Adventures with Numbers - The Log Polar Transform In Practice

The Context

This post aims to develop a Python pipeline to recover the rotation and translation between two images that have undergone a rigid euclidean transformation.

We will apply this to the problem of determining both the rotation and the translation between two different mini-maps.

While writing this post, I borrowed heavily from this example, as well as this fantastic series of posts. Both are well worth a read and go into significantly more detail. Finally, the original paper, which first described the method, is also worth a read.

The Pipeline

At a high level, our pipeline is as follows:

First, we find the rotation: * Preprocess Images: * Apply Difference of Gaussians Filter (DOG) * Window Function (WINDOW) * Compute Power Spectral Density of images (PSD) * Compute the Log Polar Transform of PSD (LPT) * Find translation in Log Polar Domain using Cross-Correlation (XCOR)

Once we have found the rotation, we can then find the translation: * Rotate one of the images (ROTATE) * Find translation using Cross-Correlation (XCOR)

Click-target data
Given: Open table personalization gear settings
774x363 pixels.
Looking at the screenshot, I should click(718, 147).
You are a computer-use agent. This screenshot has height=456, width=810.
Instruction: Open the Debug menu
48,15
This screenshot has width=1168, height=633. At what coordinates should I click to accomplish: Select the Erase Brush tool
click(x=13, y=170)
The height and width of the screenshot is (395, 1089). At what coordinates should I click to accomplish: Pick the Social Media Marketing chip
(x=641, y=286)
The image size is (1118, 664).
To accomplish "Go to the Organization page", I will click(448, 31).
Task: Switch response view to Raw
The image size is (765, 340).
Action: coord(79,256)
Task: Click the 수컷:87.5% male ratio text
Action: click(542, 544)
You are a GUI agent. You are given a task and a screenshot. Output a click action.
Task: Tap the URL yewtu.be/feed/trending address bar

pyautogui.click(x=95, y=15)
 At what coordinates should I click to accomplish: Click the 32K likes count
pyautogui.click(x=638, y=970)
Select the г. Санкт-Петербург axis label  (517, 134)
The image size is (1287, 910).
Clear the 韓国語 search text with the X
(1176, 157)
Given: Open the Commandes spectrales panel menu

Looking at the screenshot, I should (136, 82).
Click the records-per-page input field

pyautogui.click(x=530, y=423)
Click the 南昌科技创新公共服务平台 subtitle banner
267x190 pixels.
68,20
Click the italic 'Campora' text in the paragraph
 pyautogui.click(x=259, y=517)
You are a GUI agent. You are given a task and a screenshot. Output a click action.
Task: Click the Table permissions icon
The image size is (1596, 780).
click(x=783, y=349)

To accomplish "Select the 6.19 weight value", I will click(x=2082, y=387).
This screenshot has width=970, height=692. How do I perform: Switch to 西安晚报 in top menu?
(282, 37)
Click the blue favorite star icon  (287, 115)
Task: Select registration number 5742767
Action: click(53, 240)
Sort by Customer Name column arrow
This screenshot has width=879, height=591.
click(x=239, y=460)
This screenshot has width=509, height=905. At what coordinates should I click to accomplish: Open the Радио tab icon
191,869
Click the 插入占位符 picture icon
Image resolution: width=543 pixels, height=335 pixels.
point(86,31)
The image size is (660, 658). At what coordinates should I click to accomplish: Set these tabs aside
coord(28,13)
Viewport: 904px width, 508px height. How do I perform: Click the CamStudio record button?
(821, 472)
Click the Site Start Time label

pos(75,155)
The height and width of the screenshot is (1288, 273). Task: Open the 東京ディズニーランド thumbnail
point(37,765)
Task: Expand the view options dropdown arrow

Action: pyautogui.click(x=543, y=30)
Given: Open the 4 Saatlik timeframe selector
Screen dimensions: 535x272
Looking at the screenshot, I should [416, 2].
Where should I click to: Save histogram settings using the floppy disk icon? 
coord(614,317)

→ **INSTRUCTIONS**
- A) From the log polar transform post, quote the part that opens with the words containing "This post aims" and closes with "Domain using Cross-Correlation (XCOR)".
- B) Summarize the log polar transform post in two sentences.
The lines above aren't needed.

→ **PROBLEM SOLUTIONS**
- A)
This post aims to develop a Python pipeline to recover the rotation and translation between two images that have undergone a rigid euclidean transformation.

We will apply this to the problem of determining both the rotation and the translation between two different mini-maps.

While writing this post, I borrowed heavily from this example, as well as this fantastic series of posts. Both are well worth a read and go into significantly more detail. Finally, the original paper, which first described the method, is also worth a read.

The Pipeline

At a high level, our pipeline is as follows:

First, we find the rotation: * Preprocess Images: * Apply Difference of Gaussians Filter (DOG) * Window Function (WINDOW) * Compute Power Spectral Density of images (PSD) * Compute the Log Polar Transform of PSD (LPT) * Find translation in Log Polar Domain using Cross-Correlation (XCOR)

- B) The post builds a Python pipeline that recovers the rotation and translation between two images related by a rigid euclidean transformation, and applies it to two different mini-maps. It finds the rotation by filtering and windowing the images, computing their power spectral density, taking its log polar transform and cross-correlating, then rotates one image and finds the translation by cross-correlation.